Proper efficiency comparisons are done with identical power limits. TPU doesn't test with same power limits so they are kinda irrelevant. Case in point, if stock power limits were actually important in efficiency comparisons, then intel has by far the most efficient cpus with their T line of SKUS being limited to 35W. I would be amazed if a 13900t (or even a 13700t, 12900t etc.) do not absolutely smash the 7950x and the 7950x 3d in every single workload in terms of efficiency.
At similar power levels amd has a 10 to 20% lead in efficiency depending on the application in heavy MT workloads, but it loses badly in more mixed workloads like autocads premieres and the likes.. Gaming is a wash between the 7950x and the 13900k but the 3d does much better thanks to lower clockspeeds.
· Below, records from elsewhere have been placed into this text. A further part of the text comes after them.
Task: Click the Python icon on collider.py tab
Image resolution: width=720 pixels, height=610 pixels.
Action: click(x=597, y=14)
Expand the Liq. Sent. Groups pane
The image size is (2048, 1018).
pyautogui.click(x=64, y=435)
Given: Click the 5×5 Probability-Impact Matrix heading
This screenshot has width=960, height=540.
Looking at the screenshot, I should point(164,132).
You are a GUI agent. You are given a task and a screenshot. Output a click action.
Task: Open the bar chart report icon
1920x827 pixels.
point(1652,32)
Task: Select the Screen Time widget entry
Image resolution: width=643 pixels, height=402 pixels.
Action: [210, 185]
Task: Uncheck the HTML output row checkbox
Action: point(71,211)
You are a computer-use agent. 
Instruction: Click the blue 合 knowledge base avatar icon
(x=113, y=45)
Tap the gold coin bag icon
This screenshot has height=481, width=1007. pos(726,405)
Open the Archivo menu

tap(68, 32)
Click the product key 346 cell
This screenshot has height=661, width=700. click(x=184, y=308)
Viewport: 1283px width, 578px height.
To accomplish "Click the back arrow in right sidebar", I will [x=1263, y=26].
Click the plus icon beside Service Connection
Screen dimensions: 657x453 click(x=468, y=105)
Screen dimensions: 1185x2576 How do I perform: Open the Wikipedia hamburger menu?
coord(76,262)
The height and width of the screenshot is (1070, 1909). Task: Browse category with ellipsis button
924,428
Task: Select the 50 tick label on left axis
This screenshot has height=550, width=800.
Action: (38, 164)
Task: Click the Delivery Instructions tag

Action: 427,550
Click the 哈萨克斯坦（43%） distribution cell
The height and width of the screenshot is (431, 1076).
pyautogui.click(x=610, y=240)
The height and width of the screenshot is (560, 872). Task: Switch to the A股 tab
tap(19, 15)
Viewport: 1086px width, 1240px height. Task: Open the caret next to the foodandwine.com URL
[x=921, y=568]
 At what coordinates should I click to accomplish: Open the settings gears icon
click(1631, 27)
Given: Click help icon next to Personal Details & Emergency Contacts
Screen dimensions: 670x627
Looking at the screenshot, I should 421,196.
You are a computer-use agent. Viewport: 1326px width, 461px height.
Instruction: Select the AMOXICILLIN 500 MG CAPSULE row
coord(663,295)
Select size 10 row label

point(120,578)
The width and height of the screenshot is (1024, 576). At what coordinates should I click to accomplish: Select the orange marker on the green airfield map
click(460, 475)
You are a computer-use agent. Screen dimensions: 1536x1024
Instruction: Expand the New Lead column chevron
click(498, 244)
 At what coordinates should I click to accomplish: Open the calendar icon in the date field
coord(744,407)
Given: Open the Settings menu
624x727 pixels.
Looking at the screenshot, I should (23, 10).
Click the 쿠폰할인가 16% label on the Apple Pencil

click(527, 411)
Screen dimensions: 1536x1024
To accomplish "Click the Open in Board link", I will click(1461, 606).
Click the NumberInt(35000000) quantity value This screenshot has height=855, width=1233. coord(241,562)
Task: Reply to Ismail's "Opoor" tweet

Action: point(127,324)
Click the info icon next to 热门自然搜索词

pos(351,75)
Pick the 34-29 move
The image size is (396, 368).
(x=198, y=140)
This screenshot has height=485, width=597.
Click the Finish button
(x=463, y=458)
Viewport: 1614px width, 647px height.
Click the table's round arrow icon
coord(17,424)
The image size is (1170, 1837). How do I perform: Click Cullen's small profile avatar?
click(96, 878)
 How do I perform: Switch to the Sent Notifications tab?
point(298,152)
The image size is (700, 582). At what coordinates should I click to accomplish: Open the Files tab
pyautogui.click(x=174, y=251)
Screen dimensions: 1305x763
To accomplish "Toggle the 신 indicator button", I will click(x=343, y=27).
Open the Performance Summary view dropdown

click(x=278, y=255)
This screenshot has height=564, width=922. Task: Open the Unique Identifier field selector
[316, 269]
For my workloads, a 12900k is far more efficient than any amd CPU - it's not even a contest. After 5-8 hours of actually working I end up at 8w to 15w average power draw. That's less than what amd consumes at idle.
EG1. Also TPUS results are - as usual - completely flawed when it comes to power draw. We know that zen 4 idles at 20 to 50w depending on the motherboard, how the heck did TPU manage to have an application running while drawing less than idle power? Should I assume that running webxprt makes the cpu draw less than idle?